Press Release
As part of the Smithsonian traveling exhibit “Crossroads: Change in Rural America” currently showing at the Student Center on the USU Eastern campus, Navajo storyteller Stacie Denetsosie will be reading from her latest book “The Missing Morningstar: And Other Stories: on Thursday, Jan. 25 at 7 p.m. in the Alumni Room. Refreshments will be served, and door prizes will be given away.
The Navajo Nation spans the four corners area and is roughly the size of Ireland or West Virginia. As of 2023, only 13 grocery stores are serving the Navajo Nation compared to the 746 in West Virginia. A reality about rural living is that many of us live in food deserts, which are geographic areas where residents’ access to affordable healthy food options is limited. A significant amount of people have to travel off-reservation up to 200 miles to buy affordable vegetables and meat. A majority of Denetsosie’s stories feature gas stations as a central place where the action takes place or the location before the action takes place.

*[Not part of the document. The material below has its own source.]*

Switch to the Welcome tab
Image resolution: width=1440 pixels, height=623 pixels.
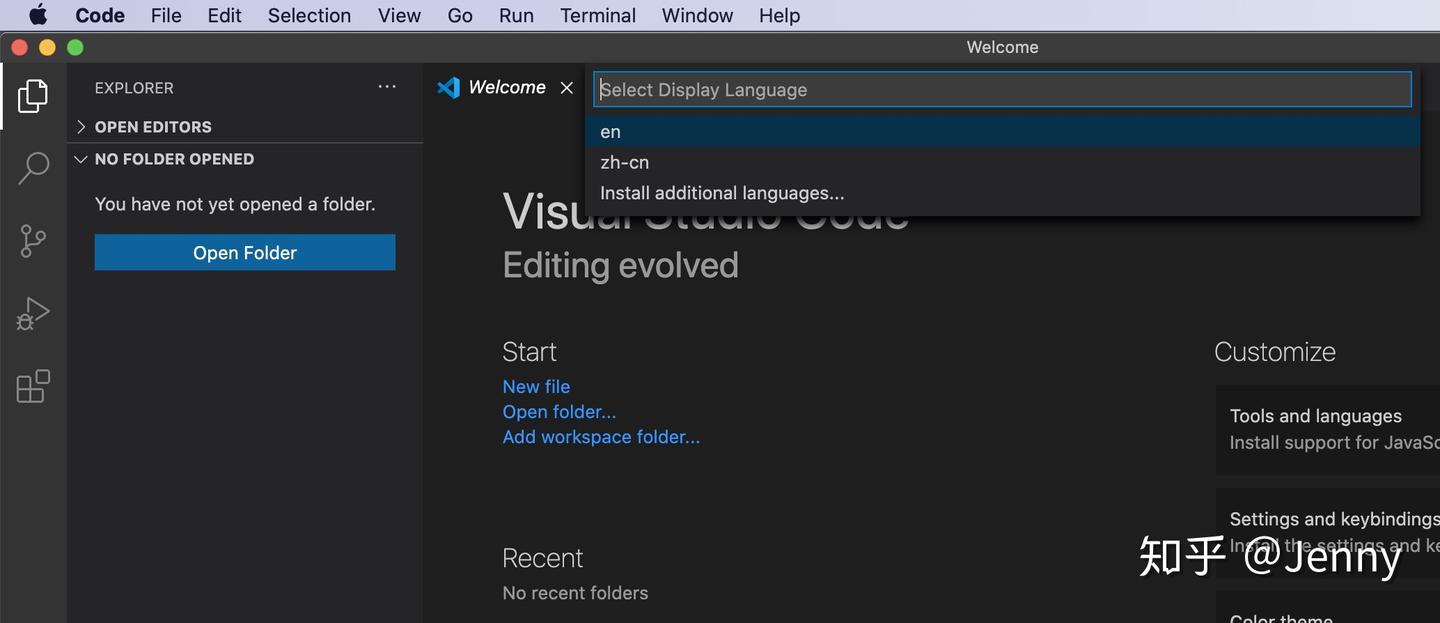coord(506,87)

Gas stations are far more than a slice of life where gritty things happen. They are landmarks, oases and moments of reprieve for weary travelers. Denetsosie said, “as a writer, I want to challenge a reader’s expectation of place, whether it be in the Navajo Nation or in a gas station on the way home. How can these ordinary places spark the imagination? In rural communities, we are told that we live where ‘nothing much’ happens, but is that really true?”
About the Book:
“The Missing Morningstar: And Other Stories” by Stacie Shannon Denetsosie
Stacie Shannon Denetsosie confronts long-reaching effects of settler-colonialism on Native lives in a series of gritty, wildly imaginative stories. A young Navajo man catches a ride home alongside a casket he’s sure contains his dead grandfather. A gas station clerk witnesses the kidnapping of the newly-crowned Miss Northwestern Arizona. A young couple’s search for a sperm donor raises questions of blood quantum. This debut collection grapples with a complex and painful history alongside an inheritance of beauty, ceremony, and storytelling.
About the Author:
Stacie Shannon Denetsosie is a citizen of the Navajo Nation. Her clans are Todích’íí’nii (Bitterwater Clan), born for Naakaii (Mexican Clan). She is from Kayenta, Arizona, but currently resides in Northern Utah. She is a recipient of the UCROSS Native American Fellowship. Denetsosie graduated with her MFA in Fiction from the Institute of American Indian Arts in 2021. Her work has appeared in Yellow Medicine Review, Phoebe Magazine and Cut Bank. Her debut short story collection, “The Missing Morningstar: and Other Stories” received a Kirkus Star, and she is also a contributor to the Torrey House Press anthology Blossom as the Cliffrose: Mormon Legacies and the Beckoning Wild.